内外の客観情勢は否応なく小沢さんを必要とする。そこまで厳しいし、日本にハンドリングできる人物は存在しない。
民衆の自然発生的な政治行為はシンプルであり、行き過ぎ間違いは必然化するが、そこを撤退的にたたかれ監視圧迫されたら、その次元からの運動は発生の土壌を失う。
権力を日常的に行使しているモノはそのことを十分承知で、それを目標として活動している。
中国の民衆運動と当局の関係は他人事でない。
官僚政治は明治以来、存続してきたというが、官僚集団の切っ先の位置にある監視圧迫機関の活動も変わりはなかった。
人が自主的に集まれば公安警察がやってくる。そして主導するモノ、参加者の特定をする。
例えば、小沢さんへの弾圧はやめろというデモ。
数えたら、10名以上の耳にイヤホーンの人相目つきの最悪の公安、警備警察が出動していた。

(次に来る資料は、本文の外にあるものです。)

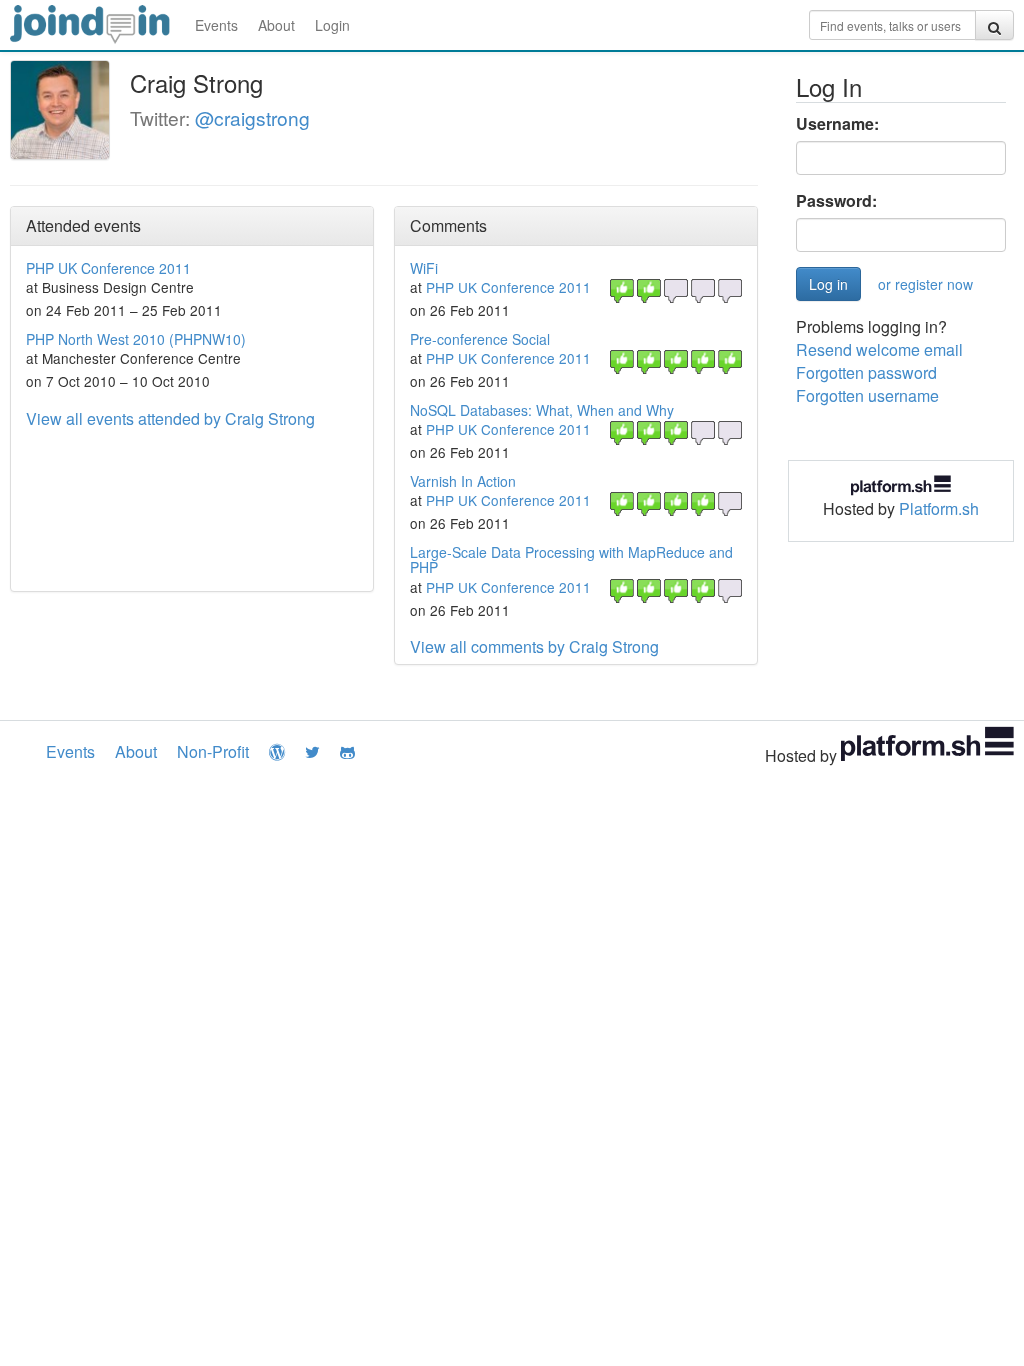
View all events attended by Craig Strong (170, 418)
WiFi (424, 268)
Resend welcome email (879, 349)
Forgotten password (866, 372)
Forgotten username (867, 395)
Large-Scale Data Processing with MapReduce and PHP (571, 559)
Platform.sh (939, 508)
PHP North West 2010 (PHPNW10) (136, 339)
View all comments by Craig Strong (534, 646)
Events (216, 25)
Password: (836, 201)
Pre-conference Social (480, 339)
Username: (837, 124)
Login (332, 25)
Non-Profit (213, 751)
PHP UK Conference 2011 (108, 268)
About (276, 25)
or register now (925, 284)
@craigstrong (252, 117)
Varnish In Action (463, 481)
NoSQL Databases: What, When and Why (542, 410)
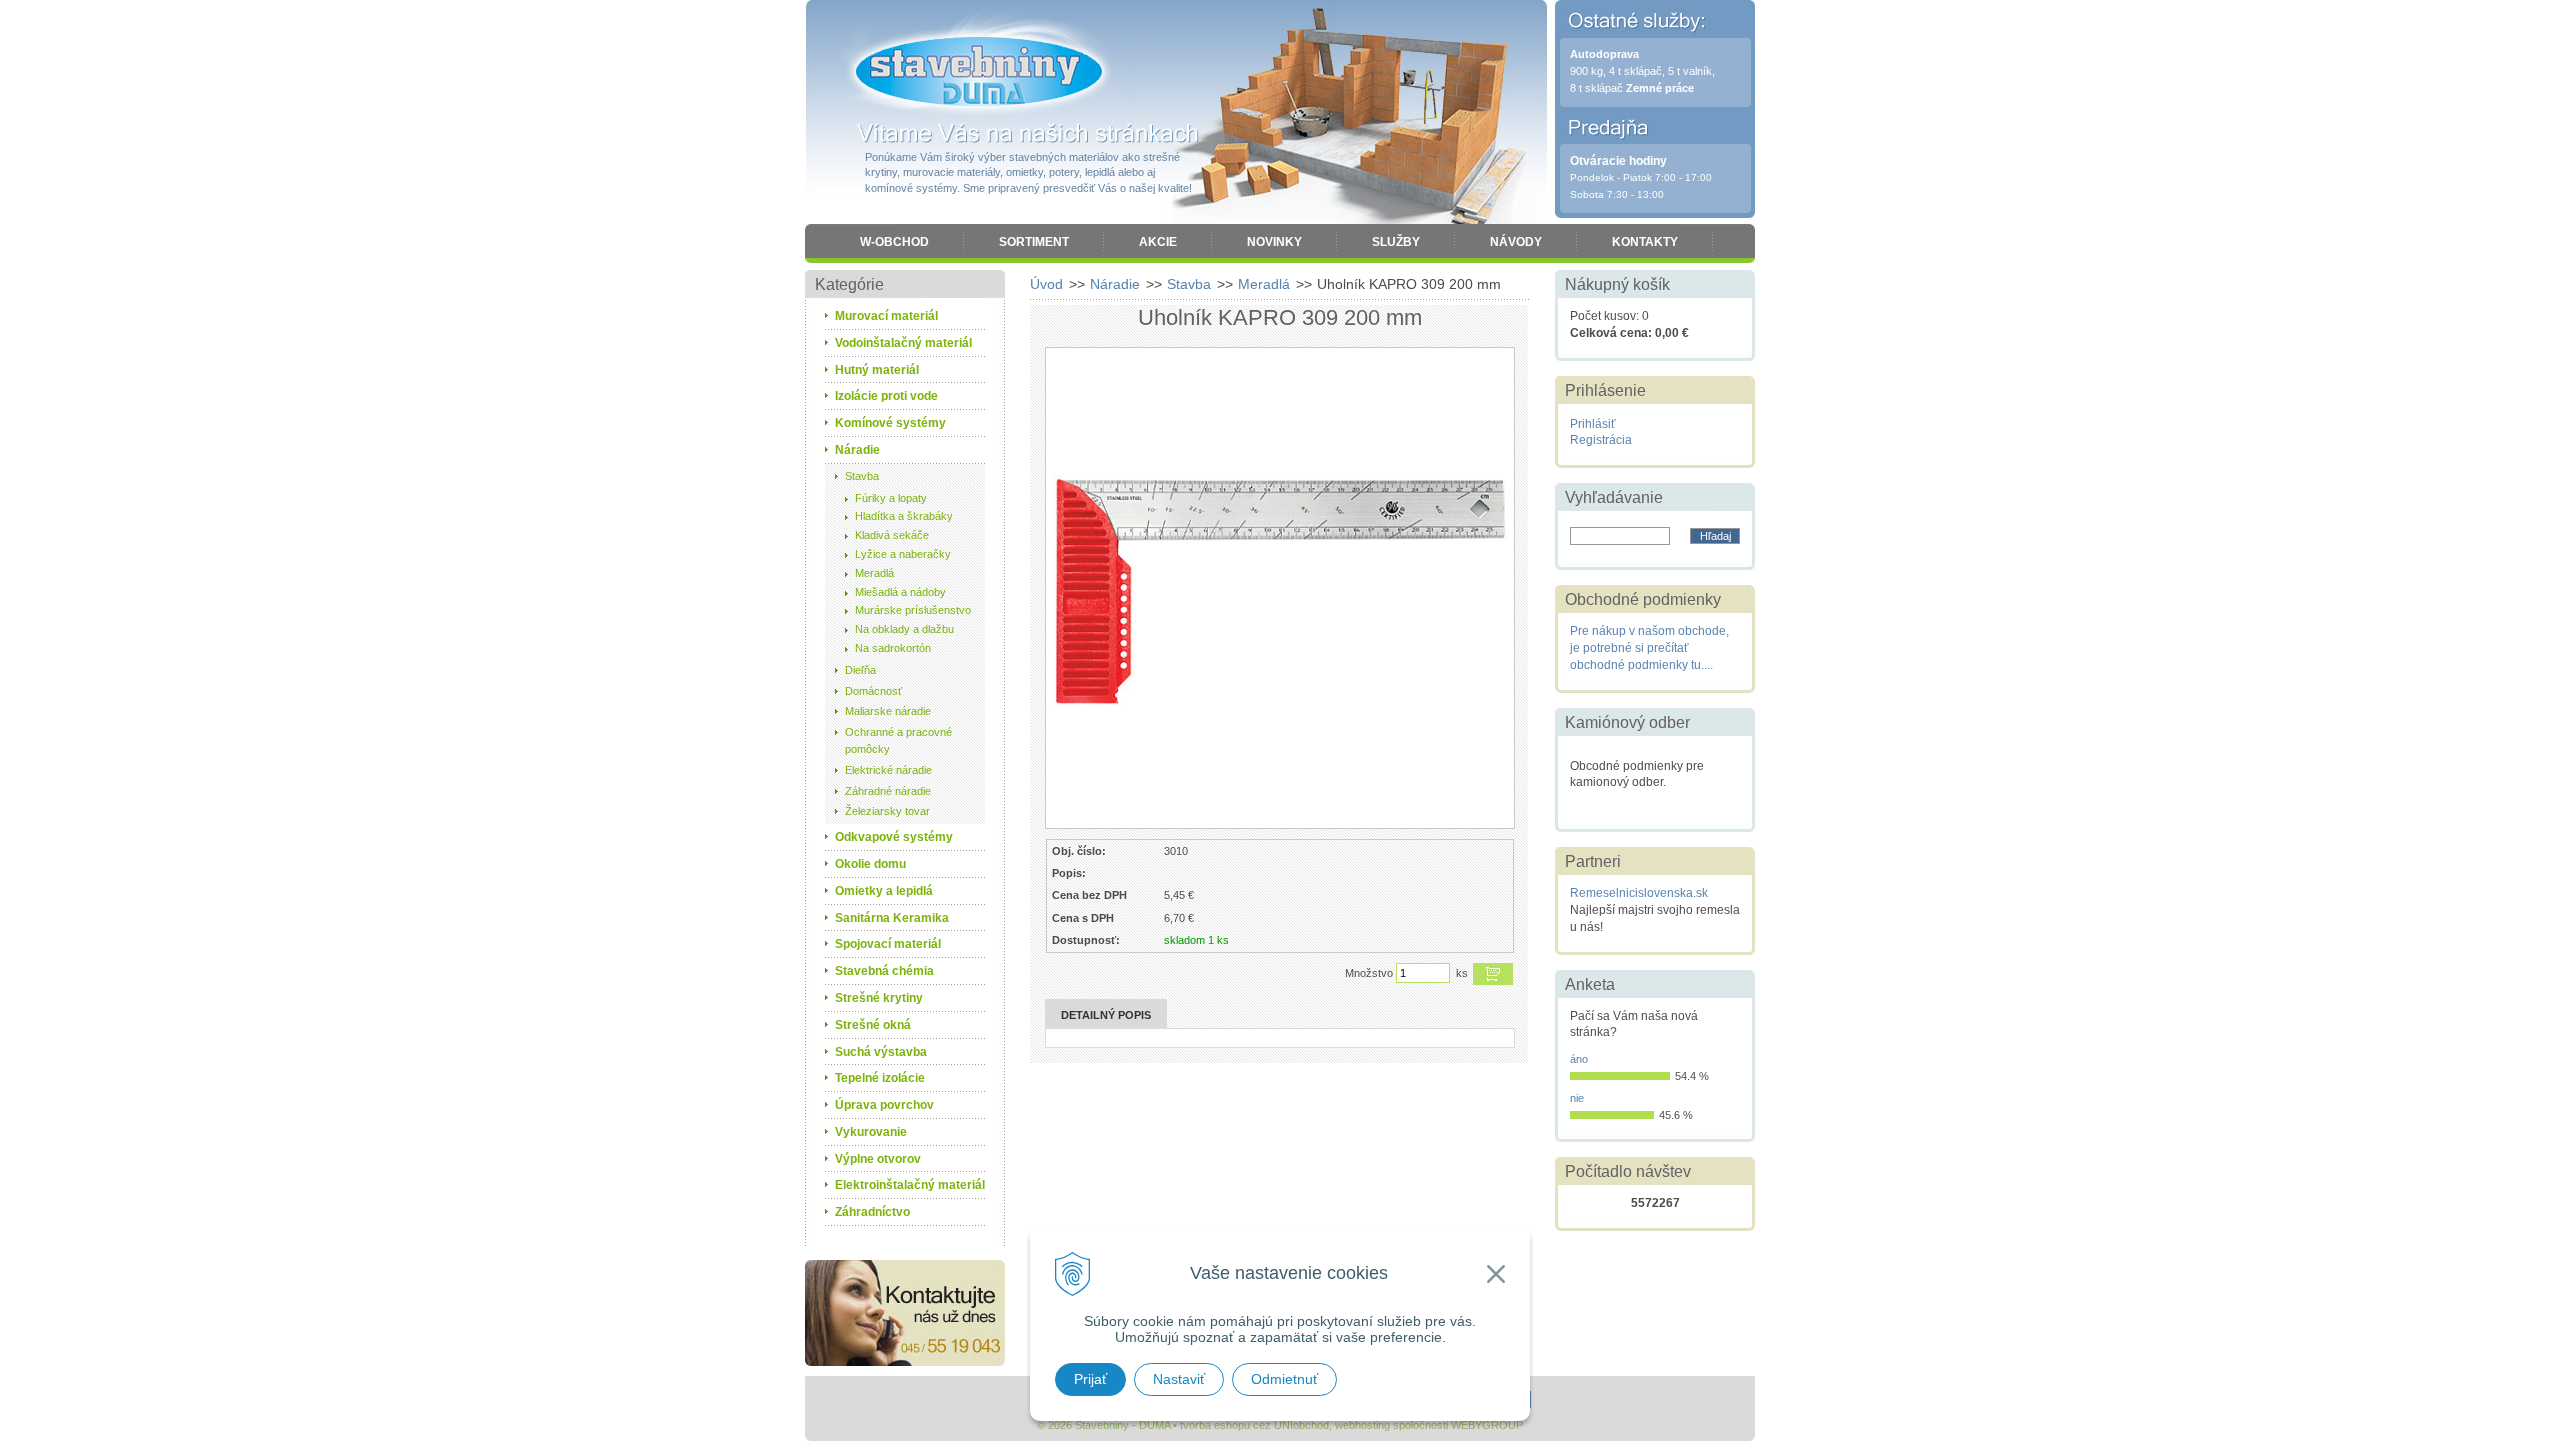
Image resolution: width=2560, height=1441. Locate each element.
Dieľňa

やるならやるで、腕章ぐらいまいて身分をはっきりしろと言いたい。
超大人しく推移するデモにどうして監視の目が必要なのか!
それが彼らの日常的業務なのである。
日本では民衆運動レベルでそういう生の実態が連綿と続いてきた。
そうしなければ、国民の政治意識の向上はない。
政治家は認識するだけでなく行動するから政治家。
民衆もおなじだ。認識の輪の広がりだけでは限界があるし、その認識も力ずよく、結び合うものにならない。
政治は人が三人以上集まるところに発生する。集まれなければ政治はない。
イロイロな人が集まって、間違いも犯しつつ、前に進むのだ。